- [Directions for this task]:
Restate word for word each line from the one containing "Screen dimensions: 1849x1627" through the end of the material, and nothing more. Drop every picture.

- [Source records]:
==============================
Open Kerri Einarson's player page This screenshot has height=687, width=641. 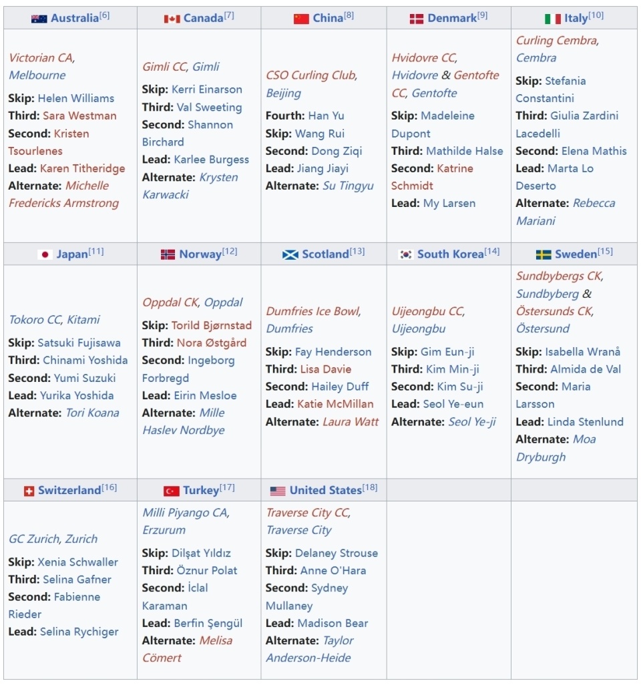point(207,89)
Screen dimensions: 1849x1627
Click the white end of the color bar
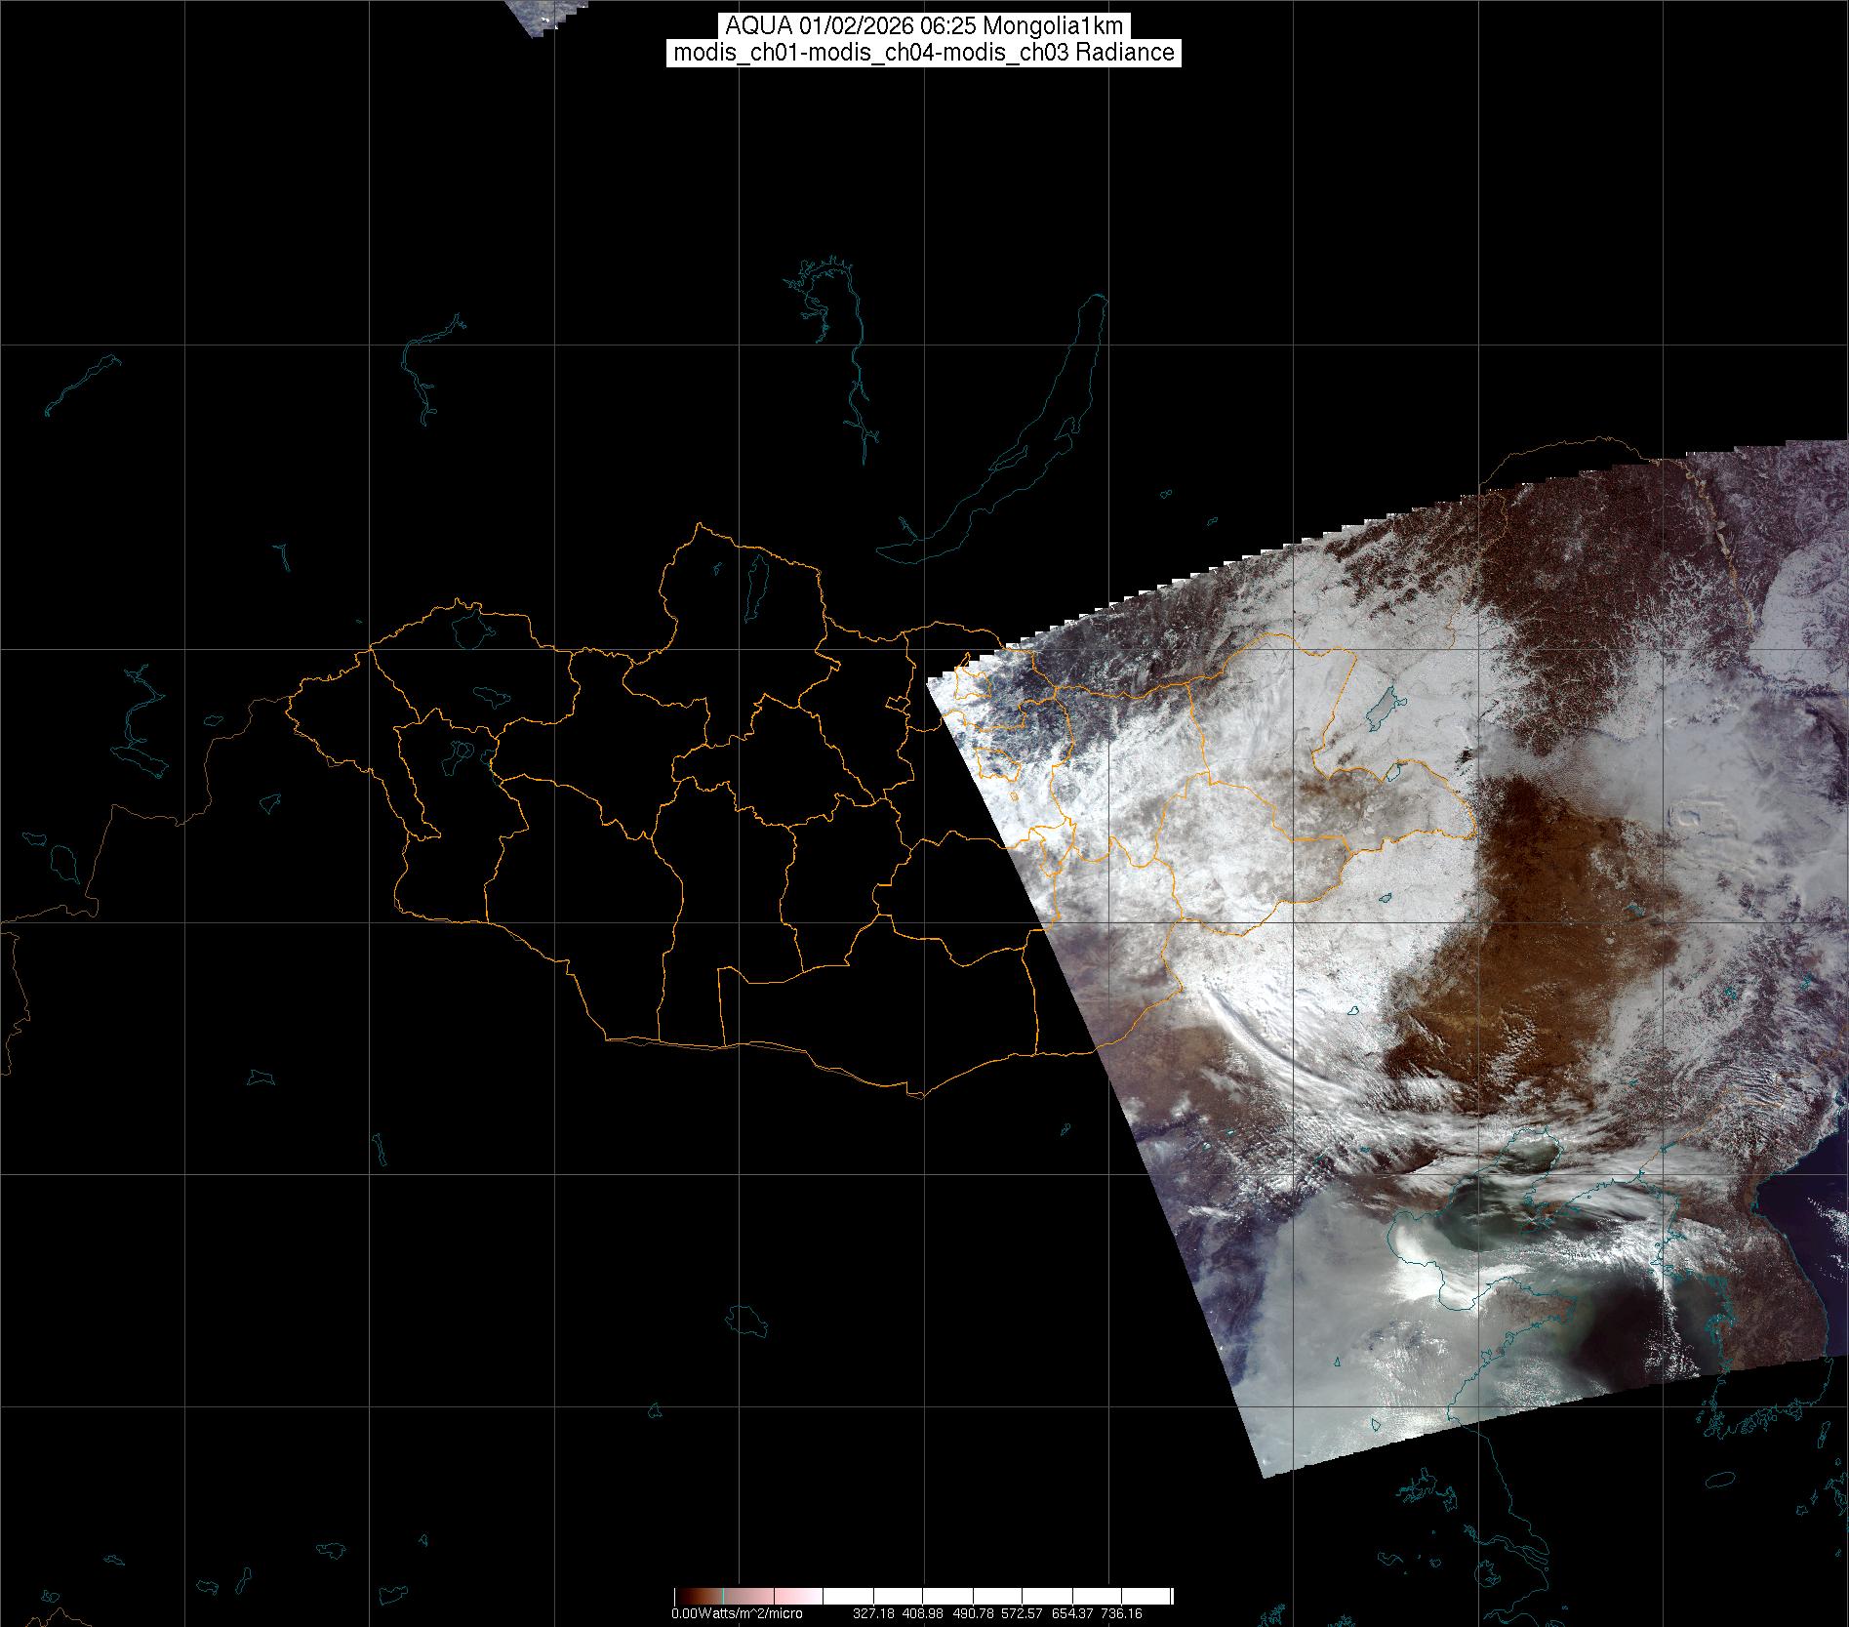1151,1596
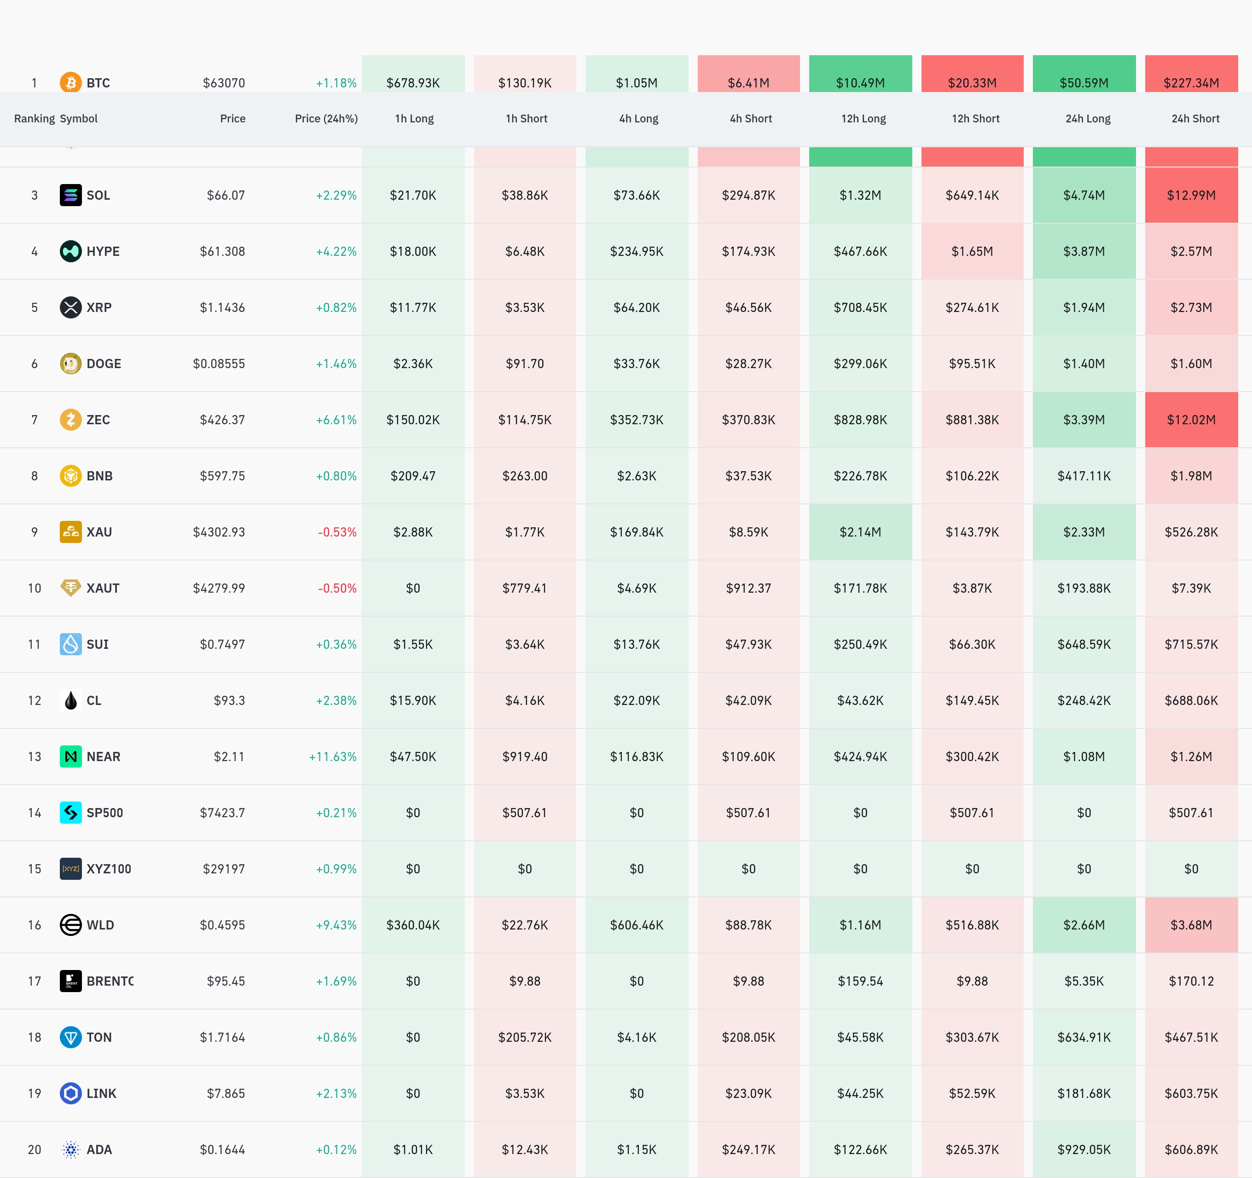Select the HYPE token icon
Image resolution: width=1252 pixels, height=1178 pixels.
71,251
==============================
- [Answer area]:
Screen dimensions: 1849x1627
Click the white end of the color bar
1151,1596
Select the HYPE token icon
Image resolution: width=1252 pixels, height=1178 pixels.
71,251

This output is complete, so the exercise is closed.